Things that I think I missed the most:
  1. Tonnes of sleepover. either it was in my dorm or my friend's, we always have sleepover during Friday and weekend nights and make our own party. :) Watch movies is a must. then play games. 'Hack' each others fb. Have a deep talk. Shallow talk too. Go for late brunches and watch movies again. Happy times, indeed.
  2. No curfew. Living in college gives me a freedom of making own decision. I don't have curfew. So we can go out for a drive at 1 am and no one cares. We're not going to wild parties or do extremely dangerous things. Sometimes we just drive along that empty road and have fun watching the nights.
  3. Study group. Since we basically live in the same college, we can plan study group anytime and anywhere we want. 
  4. Basketball and Dancing. These two activities are what my friends and I do a lot, so not having them here, kinda sucks.
  5. Go for college events. I don't live in college now, so I don't have reasons to attend it. Plus, it always held on nights and I have curfews so yes, it sucks. No formal dinners. :(
  6. Packing and Going Home. well, I never liked packing. I still don't like it. yet I miss packing, and be whiny about it. Scavenging boxes in Desa Ilmu, carrying the boxes from my room to the store was hell, but again when with friends anything can be fun. And I always go back a few days after the last paper because we always planned some kind of end-of-semester celebration. We've made it special by dressing up and really let go of the stresses. Up all night, then go back to our hometown on the next day. My hometown now is Kuching, so it wasn't really as excited as riding bus for 7 freaking hours to Sibu with all those luggage. hahaha. :D
I miss my friends.
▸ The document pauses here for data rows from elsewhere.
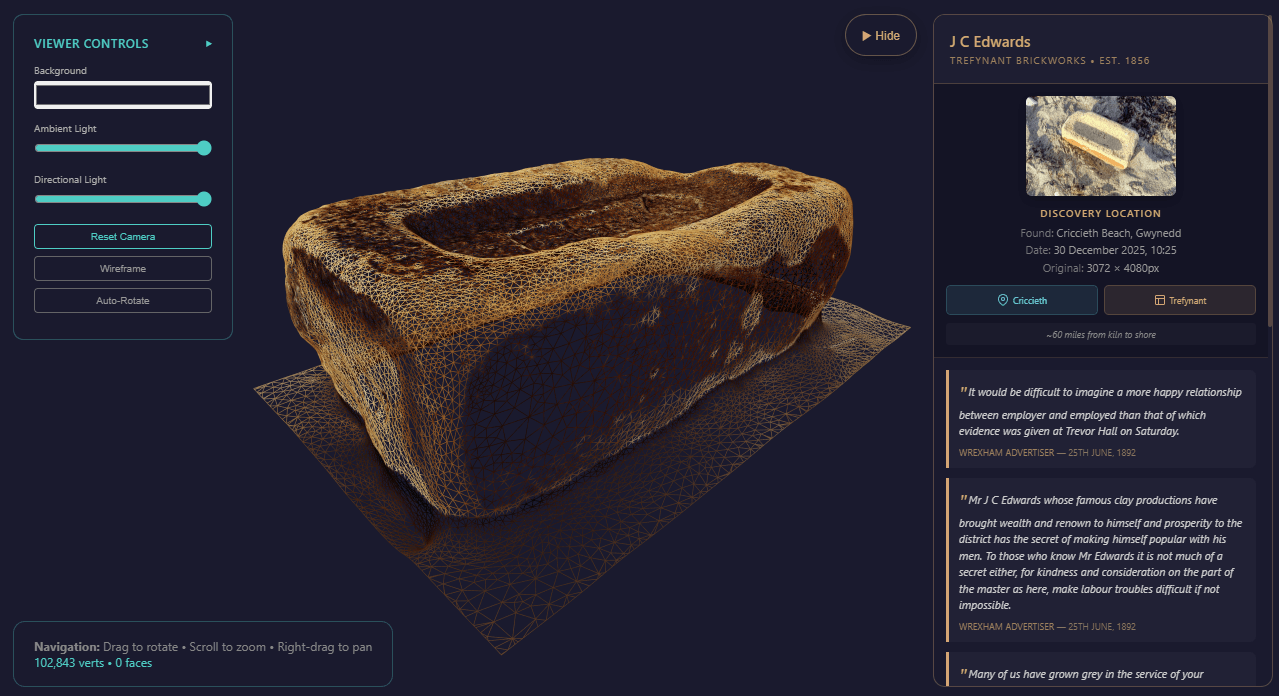Click the vertex count status text
This screenshot has width=1279, height=696.
93,663
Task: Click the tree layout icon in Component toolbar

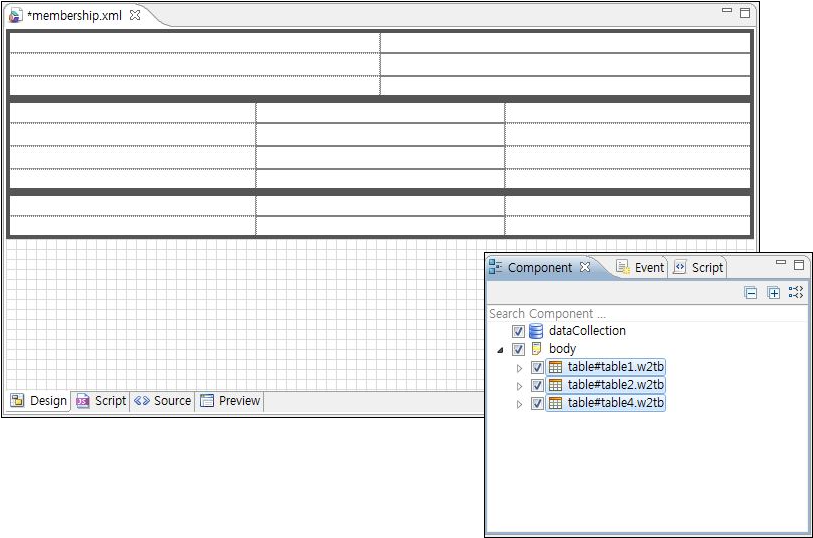Action: (795, 293)
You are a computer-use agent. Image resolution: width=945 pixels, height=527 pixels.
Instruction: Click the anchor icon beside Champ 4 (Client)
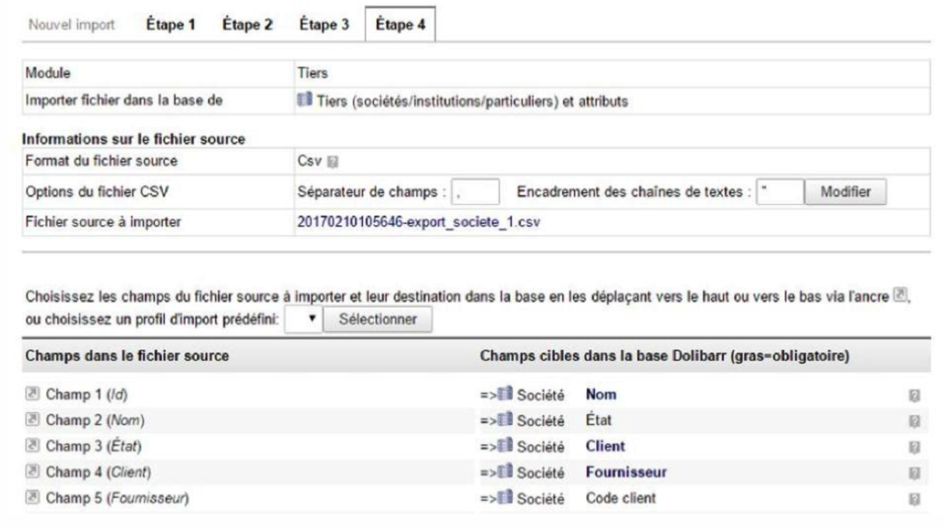point(33,472)
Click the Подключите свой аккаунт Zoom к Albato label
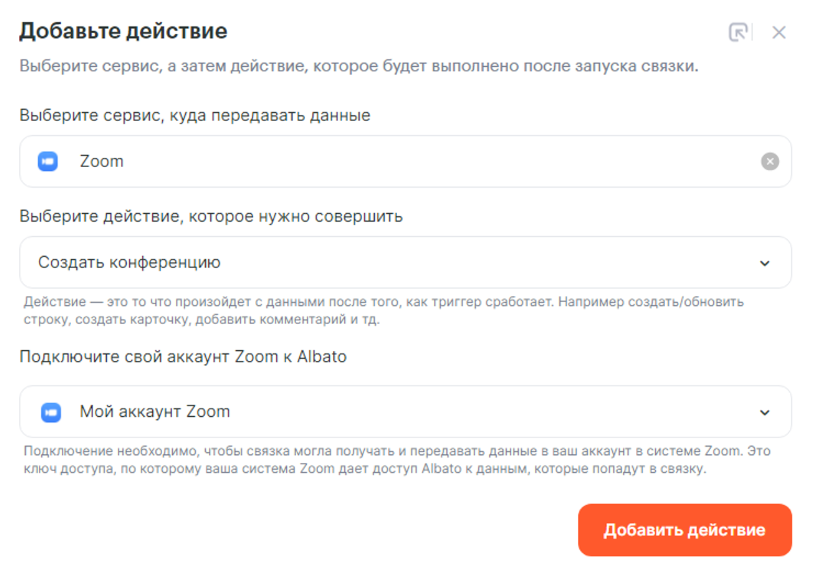This screenshot has width=830, height=575. coord(183,358)
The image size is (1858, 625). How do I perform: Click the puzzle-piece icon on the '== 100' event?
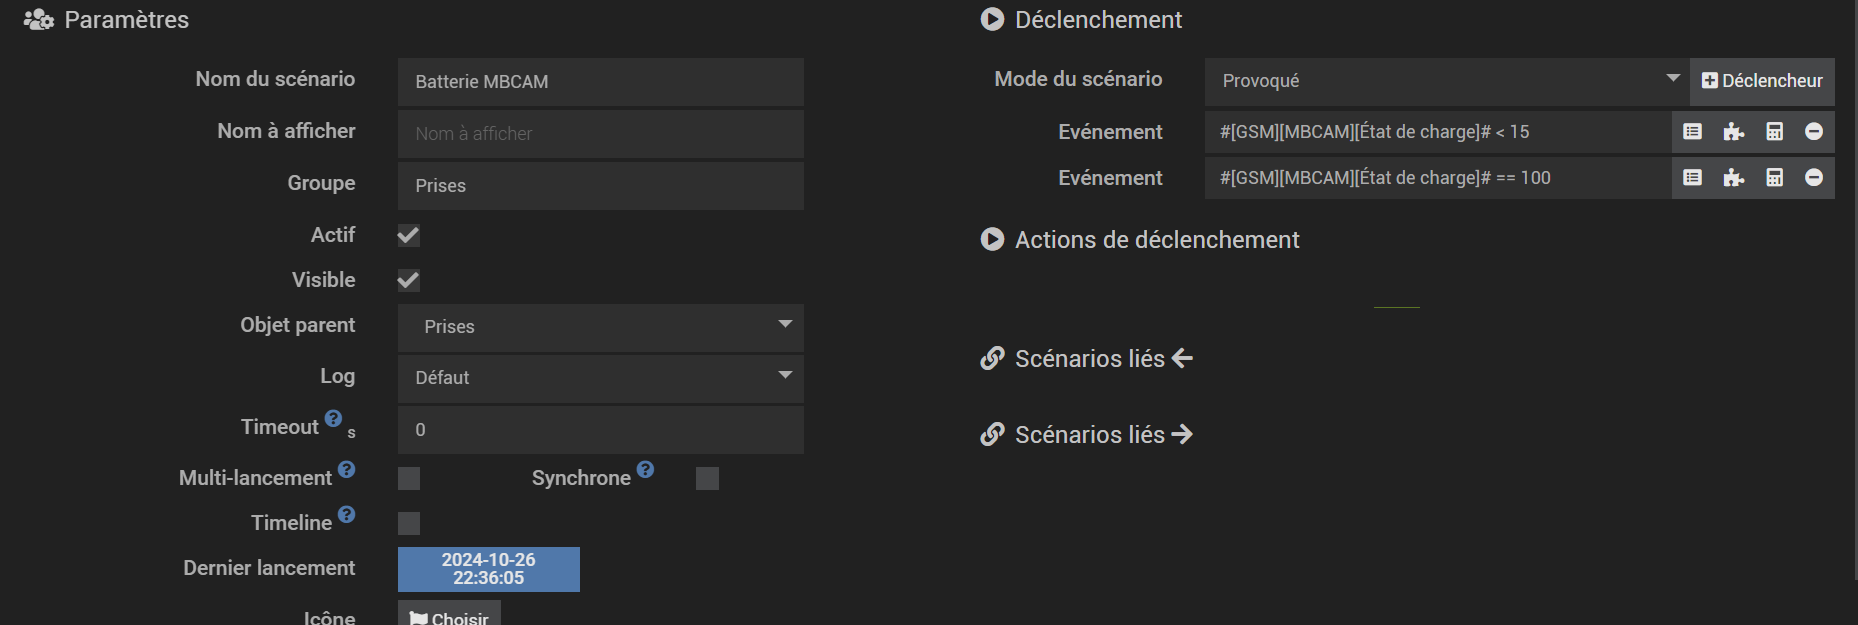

A lot. We're contacting each other now and then, but I do miss them. I miss the time that we had in university. This semester is harder because, this is the first time that I went into classes alone. They all graduated, so I was here alone. I took it pretty hard, I guess. This final exam week was even harder. I used to have advantages studying with them but now I do feel like I am on my own. Each of us have our own role in handling stresses together and I always feel that I was strong getting through that four years because I always knew they are there. Truth to be told, I was scared for this semester. I was scared that I can't hold on. They knew that, and still be there for me. Not literally but I know they are and I always thankful for that.

Well, I guess life goes on and don't wait for anyone. Things change and I have to adapt with it. Still, I miss my friends.